**Work required**
Copy out the records word for word, starting with the line that contains "coordinates (767, 243)." and continuing through the line that contains "the rightward chevron", including both.
▶
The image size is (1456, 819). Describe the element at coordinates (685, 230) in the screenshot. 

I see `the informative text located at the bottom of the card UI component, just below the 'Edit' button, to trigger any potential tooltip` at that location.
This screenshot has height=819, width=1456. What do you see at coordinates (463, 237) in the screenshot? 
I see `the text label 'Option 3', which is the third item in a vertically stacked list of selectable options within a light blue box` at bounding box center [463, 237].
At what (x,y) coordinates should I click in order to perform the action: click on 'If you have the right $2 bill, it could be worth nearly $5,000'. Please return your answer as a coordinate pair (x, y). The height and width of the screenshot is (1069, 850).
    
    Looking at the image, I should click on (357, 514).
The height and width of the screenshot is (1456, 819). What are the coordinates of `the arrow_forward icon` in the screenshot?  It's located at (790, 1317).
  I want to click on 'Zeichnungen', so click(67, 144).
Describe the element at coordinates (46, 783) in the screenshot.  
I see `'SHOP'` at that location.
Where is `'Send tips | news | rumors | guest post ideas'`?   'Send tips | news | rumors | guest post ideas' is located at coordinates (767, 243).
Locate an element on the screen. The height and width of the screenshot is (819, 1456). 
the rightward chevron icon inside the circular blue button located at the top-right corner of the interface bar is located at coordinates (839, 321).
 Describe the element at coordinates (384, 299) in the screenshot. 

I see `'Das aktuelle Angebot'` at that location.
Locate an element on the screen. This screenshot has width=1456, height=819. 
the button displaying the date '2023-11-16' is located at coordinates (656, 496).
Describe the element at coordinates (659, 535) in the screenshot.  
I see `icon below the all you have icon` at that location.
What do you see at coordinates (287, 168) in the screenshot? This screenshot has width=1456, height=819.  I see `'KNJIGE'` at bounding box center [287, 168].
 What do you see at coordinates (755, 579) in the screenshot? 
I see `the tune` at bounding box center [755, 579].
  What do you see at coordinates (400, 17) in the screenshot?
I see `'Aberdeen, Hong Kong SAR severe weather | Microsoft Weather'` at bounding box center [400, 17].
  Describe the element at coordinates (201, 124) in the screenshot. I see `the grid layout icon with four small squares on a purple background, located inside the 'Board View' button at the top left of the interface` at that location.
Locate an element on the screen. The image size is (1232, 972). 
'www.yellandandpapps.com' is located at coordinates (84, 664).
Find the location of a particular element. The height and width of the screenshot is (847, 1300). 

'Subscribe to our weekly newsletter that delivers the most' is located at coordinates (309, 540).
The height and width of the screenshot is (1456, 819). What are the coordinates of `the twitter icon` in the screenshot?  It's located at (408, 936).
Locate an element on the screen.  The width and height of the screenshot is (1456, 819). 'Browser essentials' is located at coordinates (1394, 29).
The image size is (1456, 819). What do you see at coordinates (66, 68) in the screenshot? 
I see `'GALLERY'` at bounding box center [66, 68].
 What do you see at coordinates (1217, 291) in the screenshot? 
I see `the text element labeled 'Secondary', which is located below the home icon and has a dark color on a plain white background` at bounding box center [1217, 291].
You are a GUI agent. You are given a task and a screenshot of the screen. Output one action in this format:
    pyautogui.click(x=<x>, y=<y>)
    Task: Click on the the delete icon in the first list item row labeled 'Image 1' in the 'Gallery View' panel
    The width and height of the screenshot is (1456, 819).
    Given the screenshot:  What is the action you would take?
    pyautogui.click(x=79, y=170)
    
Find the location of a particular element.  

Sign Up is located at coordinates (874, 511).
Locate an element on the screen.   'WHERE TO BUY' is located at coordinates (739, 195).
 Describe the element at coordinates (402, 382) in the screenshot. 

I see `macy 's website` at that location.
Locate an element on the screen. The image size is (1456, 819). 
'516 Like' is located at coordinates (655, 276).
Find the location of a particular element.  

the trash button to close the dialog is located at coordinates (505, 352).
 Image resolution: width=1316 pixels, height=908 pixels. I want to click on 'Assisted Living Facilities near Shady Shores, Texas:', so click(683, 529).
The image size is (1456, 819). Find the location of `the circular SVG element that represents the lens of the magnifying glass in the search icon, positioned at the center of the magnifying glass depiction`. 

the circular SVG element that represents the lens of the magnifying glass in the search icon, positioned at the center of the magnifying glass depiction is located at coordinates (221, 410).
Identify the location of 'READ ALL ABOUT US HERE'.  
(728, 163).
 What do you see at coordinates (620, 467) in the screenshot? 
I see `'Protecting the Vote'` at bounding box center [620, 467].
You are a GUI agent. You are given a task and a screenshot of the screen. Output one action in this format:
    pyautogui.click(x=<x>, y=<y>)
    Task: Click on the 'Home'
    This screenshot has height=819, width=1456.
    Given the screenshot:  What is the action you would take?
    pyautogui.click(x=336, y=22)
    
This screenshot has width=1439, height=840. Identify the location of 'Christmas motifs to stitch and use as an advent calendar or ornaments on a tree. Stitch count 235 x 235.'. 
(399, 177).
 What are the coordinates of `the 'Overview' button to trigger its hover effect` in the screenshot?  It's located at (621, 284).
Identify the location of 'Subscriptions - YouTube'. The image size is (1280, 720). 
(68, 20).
◀
**Solution to the problem**
Where is `'Send tips | news | rumors | guest post ideas'`?   'Send tips | news | rumors | guest post ideas' is located at coordinates (767, 243).
Locate an element on the screen. The height and width of the screenshot is (819, 1456). 
the rightward chevron icon inside the circular blue button located at the top-right corner of the interface bar is located at coordinates (839, 321).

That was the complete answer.